Sull'UNITA' di oggi, 02/06/2011, Umberto De Giovannangeli è l'unico fra i giornalisti italiani ad intervistare Abu Mazen, a Roma quale invitato per la cerimonia della festa della Repubblica. Le sue domande però sono le solite, servite con i guanti su un piatto d'argento, caro Udg, suvvia, un po' di coraggio, copi da Battistini, che sul CORRIERE della SERA di oggi,a pag. 21 intervista Shimon Peres, il presdiente dello Stato d'Israele, guardi che domande acute gli pone, Battistini è curioso,ha lasciato da parte il violino che abitualnete suona quando si tratta di raccontare gli affari arabo-palestinesi, con Peres va a ruota libera, come per altro dovrebbe fare ogni buon cronista.

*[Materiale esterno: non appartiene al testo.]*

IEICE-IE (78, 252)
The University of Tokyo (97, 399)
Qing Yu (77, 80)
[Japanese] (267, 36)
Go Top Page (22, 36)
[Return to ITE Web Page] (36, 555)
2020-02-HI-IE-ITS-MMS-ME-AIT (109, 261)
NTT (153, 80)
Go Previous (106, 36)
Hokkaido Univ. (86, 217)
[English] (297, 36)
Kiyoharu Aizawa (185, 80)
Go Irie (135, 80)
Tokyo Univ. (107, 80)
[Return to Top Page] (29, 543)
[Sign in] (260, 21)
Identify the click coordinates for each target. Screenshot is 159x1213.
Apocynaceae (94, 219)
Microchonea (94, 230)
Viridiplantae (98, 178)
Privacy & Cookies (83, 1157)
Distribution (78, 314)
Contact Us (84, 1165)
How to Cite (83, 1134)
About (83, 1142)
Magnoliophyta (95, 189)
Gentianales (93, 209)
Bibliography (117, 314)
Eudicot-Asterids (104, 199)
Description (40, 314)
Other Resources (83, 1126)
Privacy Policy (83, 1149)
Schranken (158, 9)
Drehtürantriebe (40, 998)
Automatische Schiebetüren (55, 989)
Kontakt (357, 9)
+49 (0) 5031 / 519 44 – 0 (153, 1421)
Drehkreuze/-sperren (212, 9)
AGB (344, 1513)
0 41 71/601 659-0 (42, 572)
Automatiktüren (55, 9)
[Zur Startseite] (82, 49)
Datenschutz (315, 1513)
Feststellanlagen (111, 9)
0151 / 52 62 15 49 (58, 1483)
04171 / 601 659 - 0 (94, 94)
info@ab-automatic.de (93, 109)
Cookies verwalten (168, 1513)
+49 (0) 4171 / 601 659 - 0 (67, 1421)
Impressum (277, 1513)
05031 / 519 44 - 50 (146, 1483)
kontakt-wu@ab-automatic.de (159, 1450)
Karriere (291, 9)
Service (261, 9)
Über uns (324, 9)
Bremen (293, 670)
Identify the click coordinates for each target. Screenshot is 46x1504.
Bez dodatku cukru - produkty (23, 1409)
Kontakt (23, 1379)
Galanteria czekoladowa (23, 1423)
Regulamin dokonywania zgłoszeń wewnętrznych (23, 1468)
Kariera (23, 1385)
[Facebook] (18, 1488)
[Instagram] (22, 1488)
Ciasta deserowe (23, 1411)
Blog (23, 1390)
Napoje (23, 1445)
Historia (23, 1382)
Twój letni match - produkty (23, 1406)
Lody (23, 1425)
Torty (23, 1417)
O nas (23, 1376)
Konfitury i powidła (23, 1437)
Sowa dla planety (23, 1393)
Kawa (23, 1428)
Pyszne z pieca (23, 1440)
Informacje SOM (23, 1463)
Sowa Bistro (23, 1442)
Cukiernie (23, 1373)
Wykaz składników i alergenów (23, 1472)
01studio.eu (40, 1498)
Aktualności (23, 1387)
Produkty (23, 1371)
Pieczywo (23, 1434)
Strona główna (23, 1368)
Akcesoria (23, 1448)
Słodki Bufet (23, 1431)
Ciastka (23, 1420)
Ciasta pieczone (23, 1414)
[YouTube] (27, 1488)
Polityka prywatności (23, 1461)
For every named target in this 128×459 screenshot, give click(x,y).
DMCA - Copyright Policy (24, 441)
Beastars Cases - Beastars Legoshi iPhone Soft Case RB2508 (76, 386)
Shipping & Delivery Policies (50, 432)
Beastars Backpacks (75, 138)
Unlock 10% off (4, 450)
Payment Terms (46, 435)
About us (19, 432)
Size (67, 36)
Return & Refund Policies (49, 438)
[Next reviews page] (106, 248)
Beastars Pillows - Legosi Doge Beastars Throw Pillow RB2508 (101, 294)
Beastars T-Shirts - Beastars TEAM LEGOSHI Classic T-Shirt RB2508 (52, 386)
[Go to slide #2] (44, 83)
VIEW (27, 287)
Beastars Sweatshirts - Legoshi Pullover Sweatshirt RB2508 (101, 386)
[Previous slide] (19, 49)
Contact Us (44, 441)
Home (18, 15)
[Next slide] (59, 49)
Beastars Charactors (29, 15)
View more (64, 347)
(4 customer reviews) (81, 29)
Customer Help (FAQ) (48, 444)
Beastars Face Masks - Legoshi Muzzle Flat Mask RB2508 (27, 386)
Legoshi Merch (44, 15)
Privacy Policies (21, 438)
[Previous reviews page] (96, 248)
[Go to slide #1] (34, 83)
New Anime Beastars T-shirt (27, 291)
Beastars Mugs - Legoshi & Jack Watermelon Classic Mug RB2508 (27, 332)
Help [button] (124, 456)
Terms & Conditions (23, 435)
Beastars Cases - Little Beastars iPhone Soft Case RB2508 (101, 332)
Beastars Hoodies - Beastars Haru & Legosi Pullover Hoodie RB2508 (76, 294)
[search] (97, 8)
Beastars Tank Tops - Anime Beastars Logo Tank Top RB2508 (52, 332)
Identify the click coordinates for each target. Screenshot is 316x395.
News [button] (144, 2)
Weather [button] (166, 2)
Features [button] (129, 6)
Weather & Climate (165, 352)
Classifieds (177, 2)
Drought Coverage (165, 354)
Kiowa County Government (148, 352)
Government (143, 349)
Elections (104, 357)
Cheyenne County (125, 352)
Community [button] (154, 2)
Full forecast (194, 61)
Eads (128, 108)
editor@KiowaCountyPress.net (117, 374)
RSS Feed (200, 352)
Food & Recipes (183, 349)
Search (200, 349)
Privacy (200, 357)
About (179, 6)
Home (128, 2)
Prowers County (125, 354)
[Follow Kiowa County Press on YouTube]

Peccato che Battistini se ne ricordi solo quando di fronte ha un israeliano, su, Battistini, faccia uno sforzo, lo faccia con tutti.
Ecco l'intervista, che esce con un titolo che male riassume gli argomenti trattati, " Negoziare con i palestinesi si può, ma solo lavorando dietro le quinte".

Shimon Peres
DAL NOSTRO CORRISPONDENTE GERUSALEMME
Presidente Peres, fra tanti leader mondiali, oggi a Roma troverà anche Abu Mazen. È vero quel che scrive la stampa israeliana, che mentre il premier Netanyahu fa la voce grossa, in gran segreto lei s'incontra e negozia da mesi col presidente dell'Autorità palestinese?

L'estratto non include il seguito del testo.